Skip Colvin

Skip Colvin was miserable.

It was March 2014, and Colvin, a serial entrepreneur and inventor with hundreds of U.S. and foreign patents in his name, had been diagnosed with cancer and ordered to remain home by his doctors during an aggressive treatment regimen.

So he decided to find a young entrepreneur he could advise. An online search led him to a Johns Hopkins professor’s startup.

“I literally just sent a cold email to him,” Colvin recalled recently. “The header on it was, ‘Help offered.’”

So began Colvin’s path to becoming a mentor-in-residence with Johns Hopkins Technology Ventures’ FastForward program, offering advice and expertise to fledgling companies based on his 40 years in the life science and medical technology fields.

Each FastForward company is paired with one or more mentors operating under nondisclosure agreements. In addition to high-level advice, mentors offers practical help.

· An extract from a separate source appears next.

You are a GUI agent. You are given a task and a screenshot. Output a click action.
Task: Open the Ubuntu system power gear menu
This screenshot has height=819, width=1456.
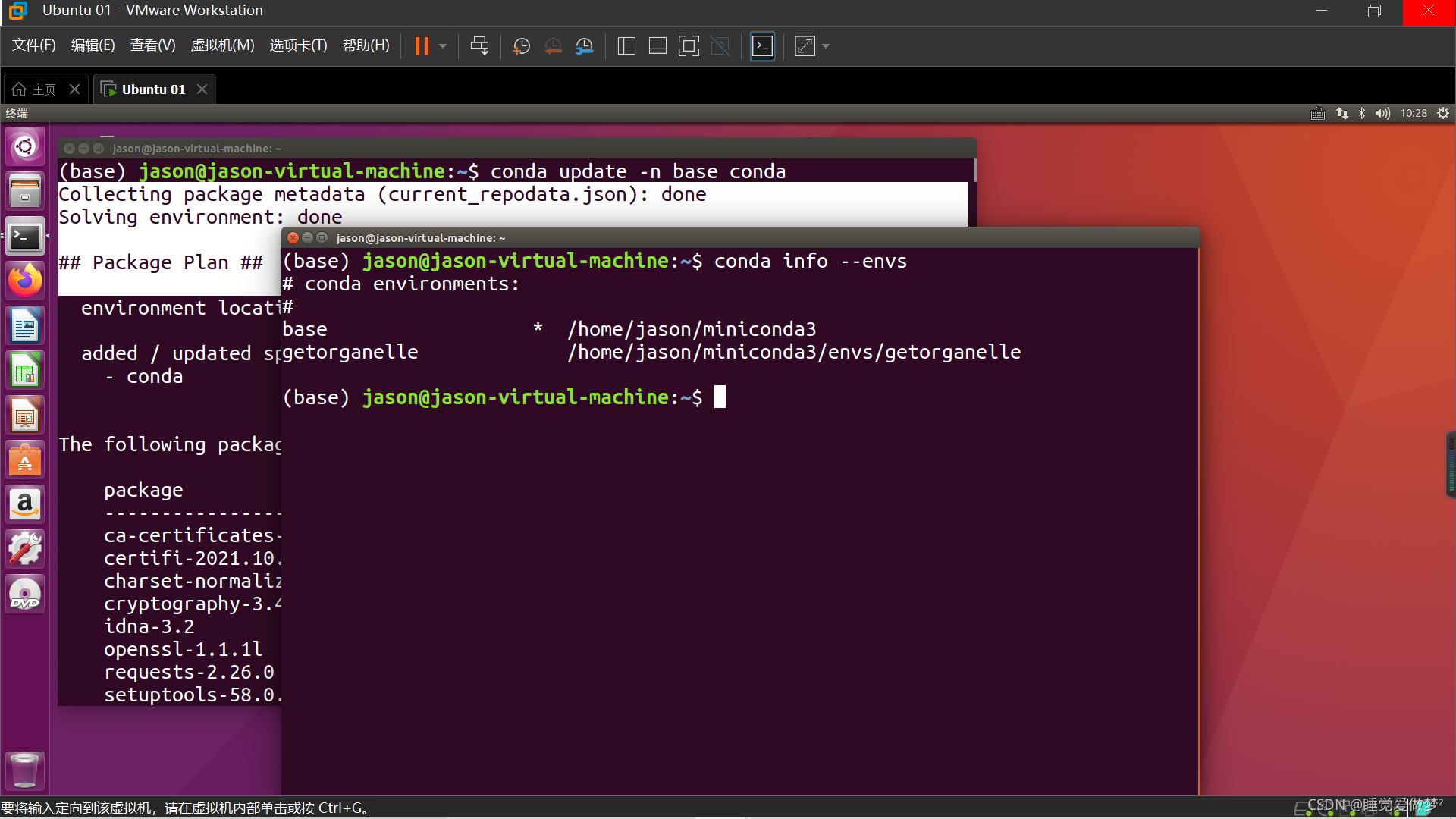tap(1443, 113)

Colvin, for example, once assisted a company on its rewrite of a patent application at the last minute.

FastForward mentors provided approximately 1,000 hours of their time to nearly 550 engagements last fiscal year.

“One of the things we’re learning is the earlier we can put mentors with good prospects, the better,” he says. “We try to head off big, company-killing mistakes that occur when they wander too far off on their own during the earliest stages.”

Colvin, in turn, learns from each of his mentees and relives the thrill he got witnessing ideas go from concept to loading dock.

“I get to enjoy, almost perpetually, the joy of a startup, the thing I learned to love most in my very first job,” says Colvin, 64, whose cancer is now in remission. “There’s just an excitement, a swashbuckling experience that goes on.”

That first job was 40 years ago with what eventually became Life Technologies Corporation, the Rockville-based biotech company. Colvin was the firm’s eighth employee; he offered to help purify enzymes in exchange for assistance with graduate school tuition at Johns Hopkins.

As the company became more successful, however, Colvin found himself looking for a new challenge.

“I realized I had become spoiled to the startup,” he says. “When I got my wish that the company became stable and wonderful, I was really bored.”

He left Life Technologies and founded Cerex Inc., which designed control systems and sensors for bioreactors. Most recently, Colvin was the co-founder and chief scientist of Senseonics, which received FDA approval in July for the world’s first implantable glucose sensor for people with diabetes.

“I’ve never considered myself an entrepreneur,” he says. “I’m just doing what I like to do.”

Colvin himself sought out his own mentors as he built his first company, finding experts in operations, marketing and law, among other areas, to both guide him and serve as a sounding board.

“There’s a lot I had to learn by trial and error,” he says. “I can save [my mentees] that kind of stuff.”

While Colvin tailors his advice to his mentees, he makes sure all the entrepreneurs are fully committed to their ventures.

“Every mentee has their own individual fears. It’s a scary business,” he says. “Everyone’s head is out of a foxhole when you’re a startup. And a lot of people are uncomfortable with that.”

Those who are not often find themselves spending hours talking with Colvin, often at his Mt. Airy home. One mentee, a Johns Hopkins surgeon, brought over full operating gear and put a mock surgical setup on Colvin’s kitchen table to explain why his proposed solution is important.

“That’s a wonderful experience,” says Colvin, whose voice sometimes catches when he thinks about the mentor-mentee relationships he has built. “Each one of these mentees has a big engine running. It’s fun to jump on board with them.”

Five years ago, however, before he could have even imagined his role as a mentor, Colvin was waiting for a response to his unsolicited email. It arrived in the inbox of Al Celedon, the founder and CEO of Scanogen, a FastForward startup developing a point-of-care test for bloodstream infection detection in 30 minutes.

Celedon initially was suspicious of the email. But then he saw Colvin’s resume.

“When you are first starting, you are looking for people with experience, who can shed light as to what’s coming next,” says Celedon.

They started to meet at Colvin’s house for hours at a time, even as Colvin was going through chemotherapy. They talked about how to develop a company vision and how to be a CEO. Scanogen held a company picnic at Colvin’s house.

Colvin urged Celedon to have a clear commercial plan, Celedon says, acknowledging that he was initially more focused on developing a technology than a product.

As important, Celedon says, is the confidence Colvin gave him “that, like him, I could be a successful inventor. That I could take the risk based on an invention, my invention. That’s a big step.”

“He was willing to invest in our relationship and bet on our relationship,” he adds.

Celedon formally connected Colvin with FastForward and the Mentor-in-Residence Program. Colvin is now on Scanogen’s advisory board, and Celedon says he still speaks with Colvin before making an important decision.

“He offered me more than technical advice,” Celedon says. “He offered me friendship.”